Our results support other studies highlighting the effectiveness of peer-teaching [39, 40] and CCD [41, 42] in teaching cognitive clinical skills. We found that students attending ICCDs in addition to the lecture benefitted from a gain in skill, overall satisfaction, motivation, and knowledge. This aligns with the ICCD´s goal of generating added value to the core curriculum.

Second, we conclude empowering students to organize and execute courses provides an effective way to create custom-tailored and widely accepted teaching formats. The excellent ratings of subjective learning outcomes, educational environment, and cognitive congruence support the notion that student leadership can be useful for curricular development [36, 43, 44].

We described the human and time resources for preparing one ICCD session. With student teachers contributing the most hours to an ICCD we are aware that additional teaching responsibilities might act as an additional stressor on tutors. However, our results suggest that tutors enjoy the process, feel well instructed and mentored in the workflow we proposed. Similarly, previous research has highlighted the benefits of being a peer teacher [10, 45]. Furthermore, students who agree to tutor have been shown to have the necessary resources to cope with the additional stress at their command [46].

It has been repeatedly demonstrated that voluntary courses receive better feedback than compulsory courses [47]. This study was limited by the ICCD´s voluntary nature, too. Selection bias in the evaluation may be introduced by the self-selection of students who are highly motivated to attend an ICCD session on top of the lecture in comparison to those who attended the general lecture alone. The modest overall response rate of 32% also suggests that certain opinions are likely to be overrepresented while others may be missing. However, with the respondent demographics reflecting the general student population at TUM, we believe our study provides worthwhile data. Response rates of approximately 30% have been reported before in the context of voluntary peer teachings [21]. A study by Bahous et al. (2018) suggests that the reliability between voluntary questionnaires with a low response rate and compulsory questionnaires with a high response rate is comparable [48]. To allow for a more comprehensive interpretation of results we also reported the maximum number of possible and de-facto attendances as demonstrated earlier [33]. The study design does not allow for a follow-up to assess the long-term impact on knowledge, skill, and attitude. Since our findings are based on data from one medical school in Germany they cannot be extrapolated to other medical schools without further consideration. However, the German model of medical education being common in Europe, we have reason to believe that study populations at other medical schools may be similar and our findings of value to their curricular designers [49].

Conclusion

Empowering students to design their own add-on learning opportunities can improve learning outcomes, teach clinical reasoning skills beyond the scope of the core curriculum and increase satisfaction ratings with learning opportunities. We believe that our concept provides an easy-to-implement and up-scalable format to alleviate pressure on faculty staff and physicians with teaching capabilities for other schools, too.

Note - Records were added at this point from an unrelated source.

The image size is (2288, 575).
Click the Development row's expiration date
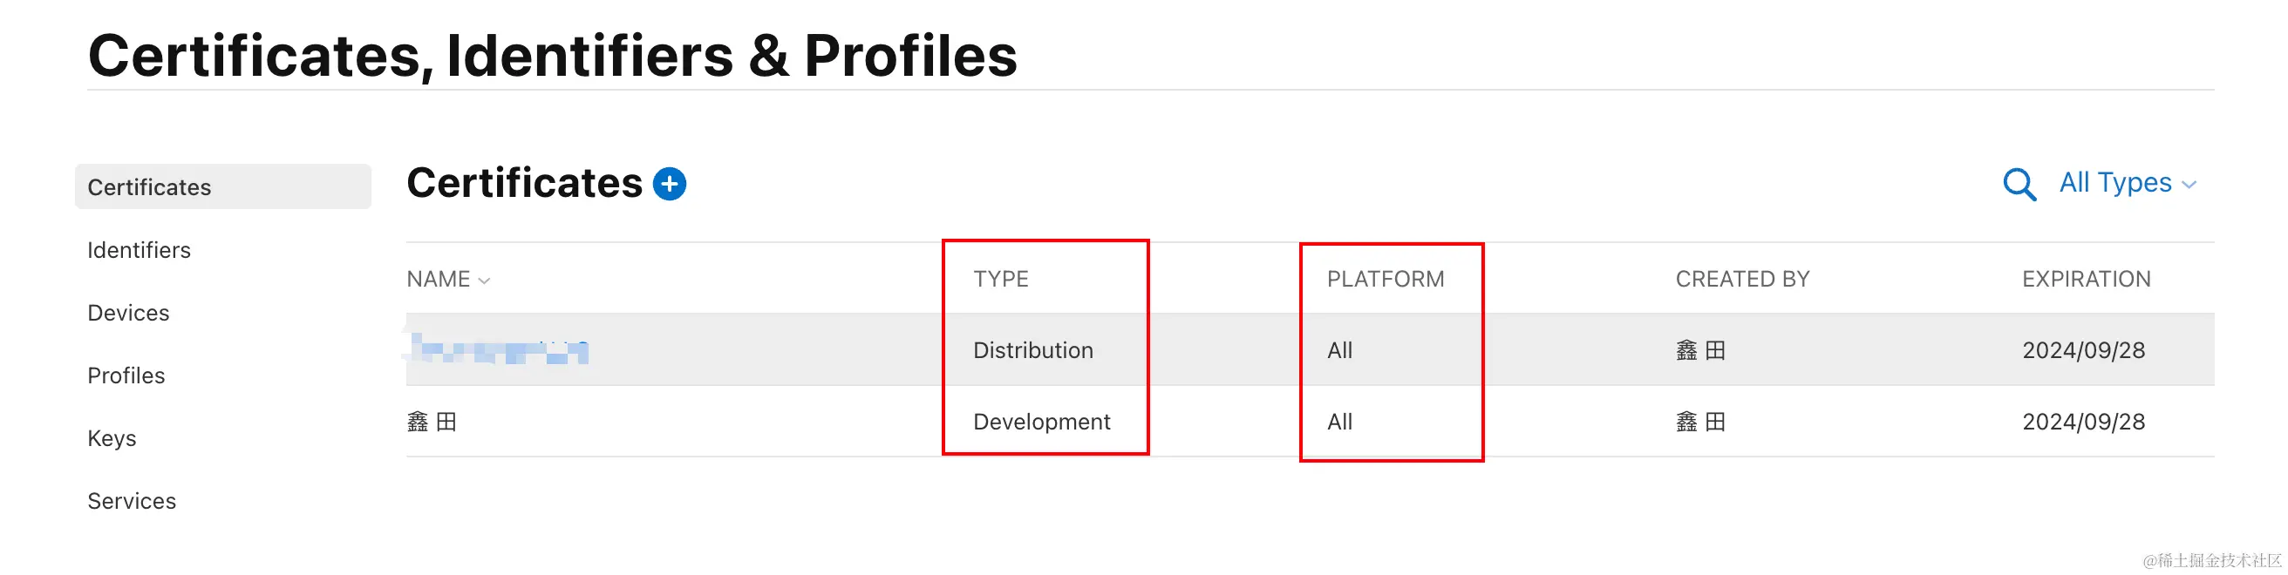click(x=2083, y=422)
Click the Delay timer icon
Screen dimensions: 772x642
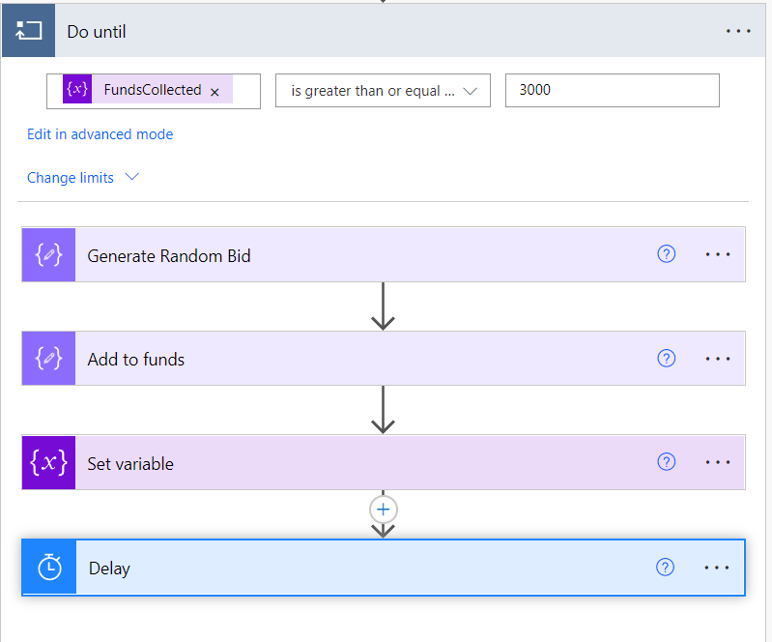click(x=49, y=568)
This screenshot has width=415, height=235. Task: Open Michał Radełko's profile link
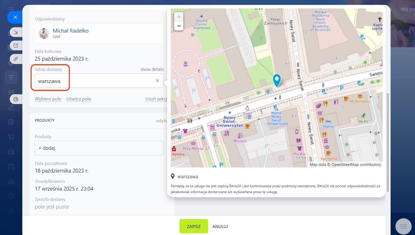point(71,31)
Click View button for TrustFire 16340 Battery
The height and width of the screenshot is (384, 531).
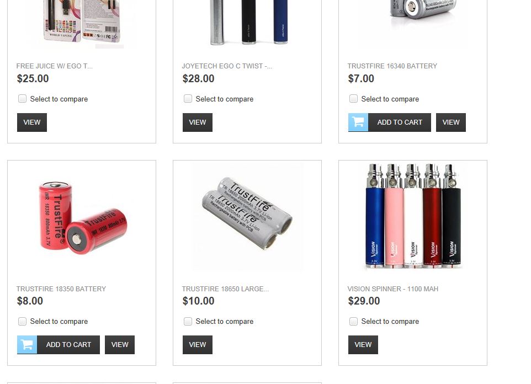(451, 122)
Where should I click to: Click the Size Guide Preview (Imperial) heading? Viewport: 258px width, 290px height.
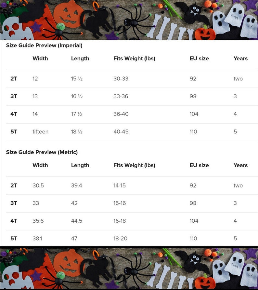44,45
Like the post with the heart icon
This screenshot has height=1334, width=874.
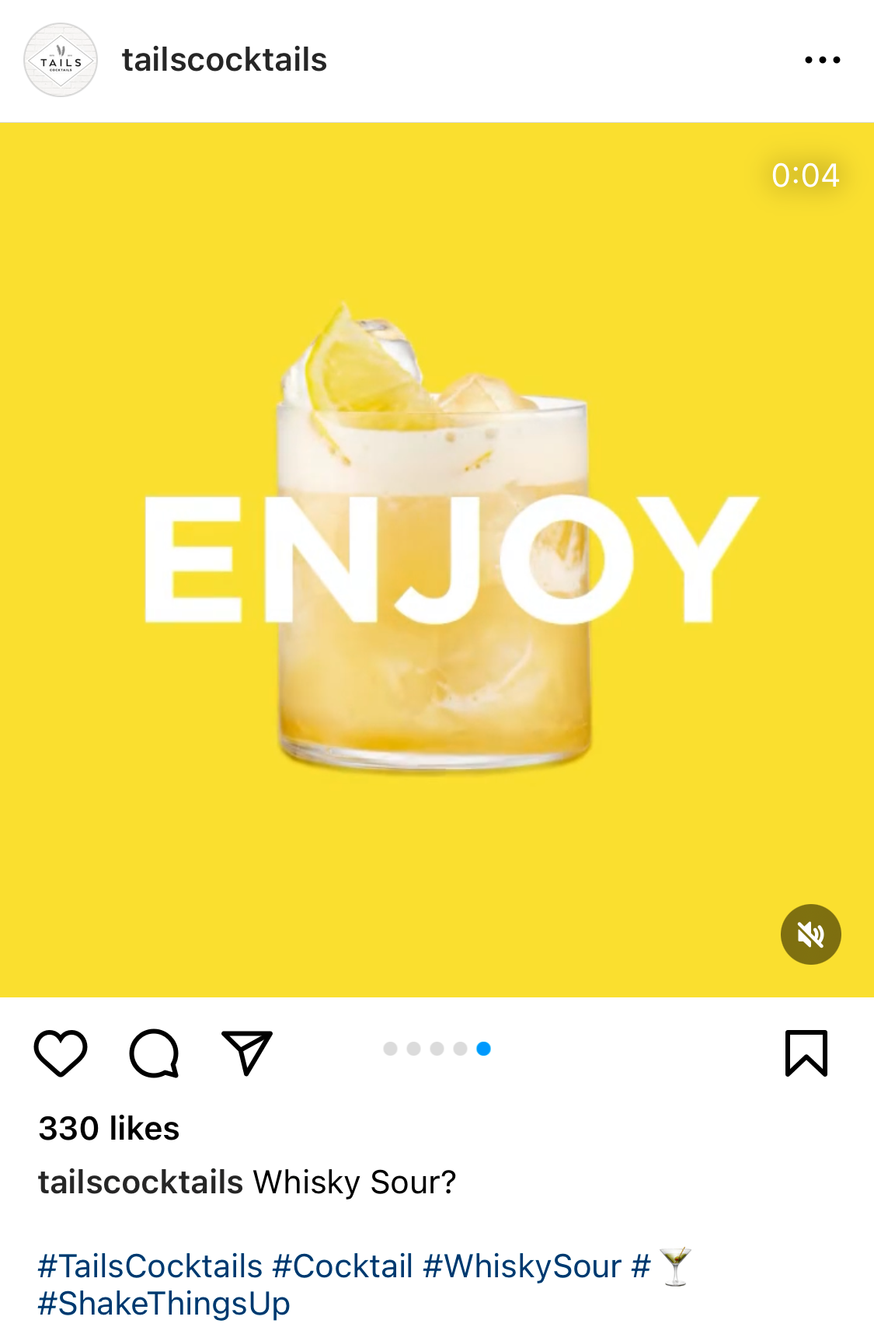pyautogui.click(x=61, y=1053)
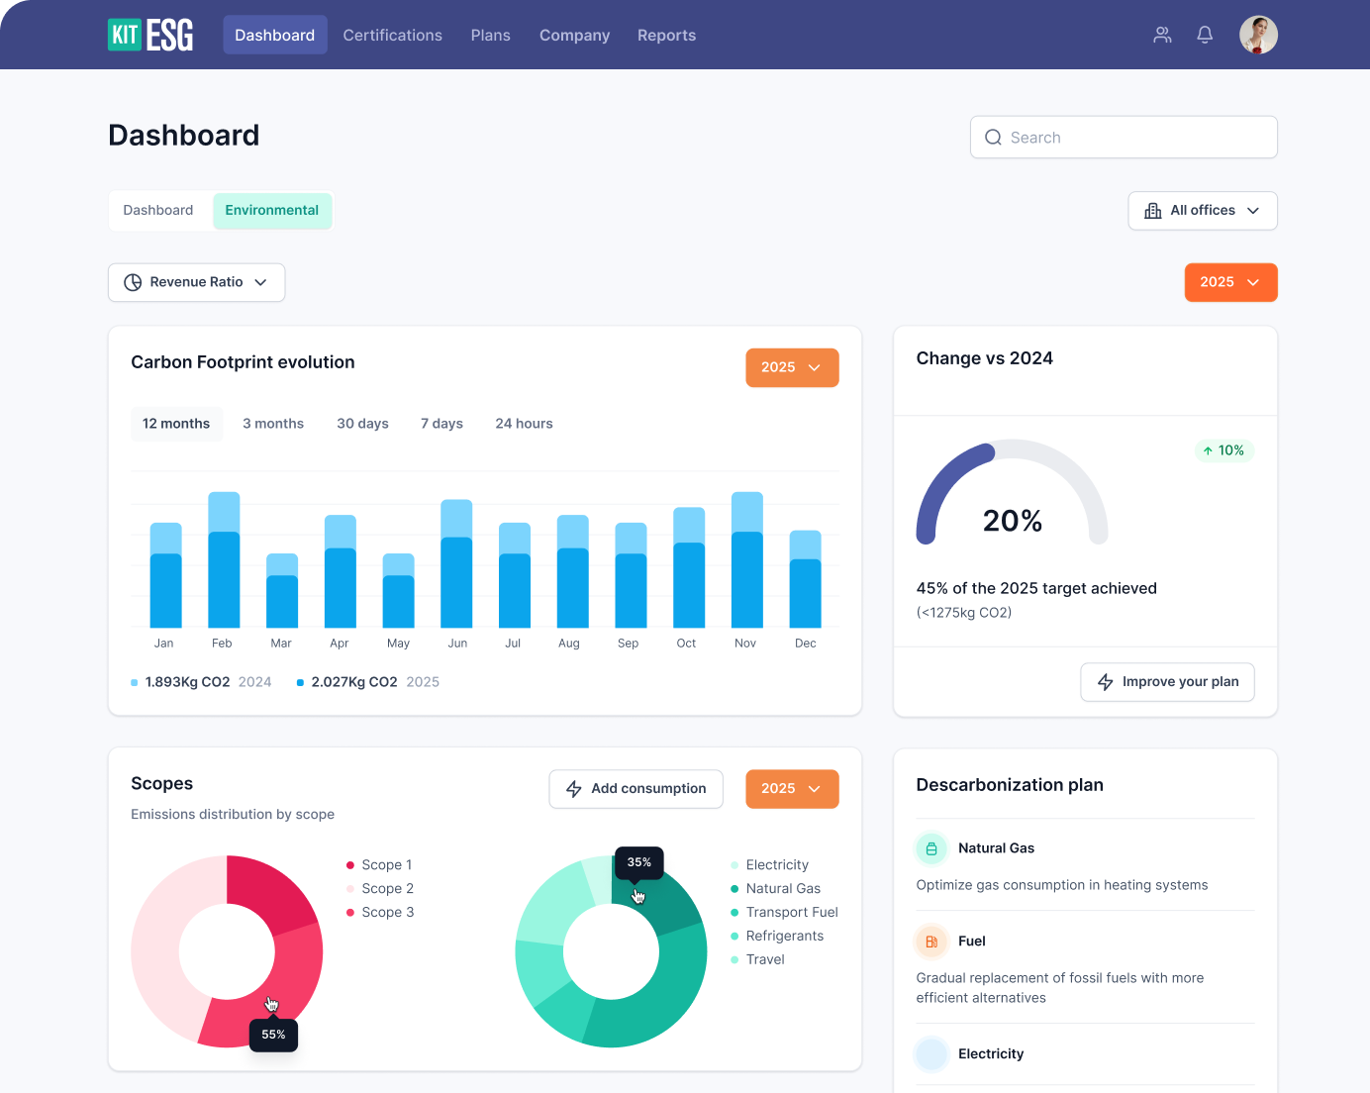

For future optimization, we propose to advance the beneficial effect of social and cognitive congruence by inviting lecturers to facilitate ICCD sessions in person as we are now planning at TUM for the fall semester of 2022/23. This ultimately leads to a triangularized teaching format in which a student-tutor moderates the discussion, lecturers support discussions with more in depth-knowledge and clinical experience, and tutees engage in an instructive discussion.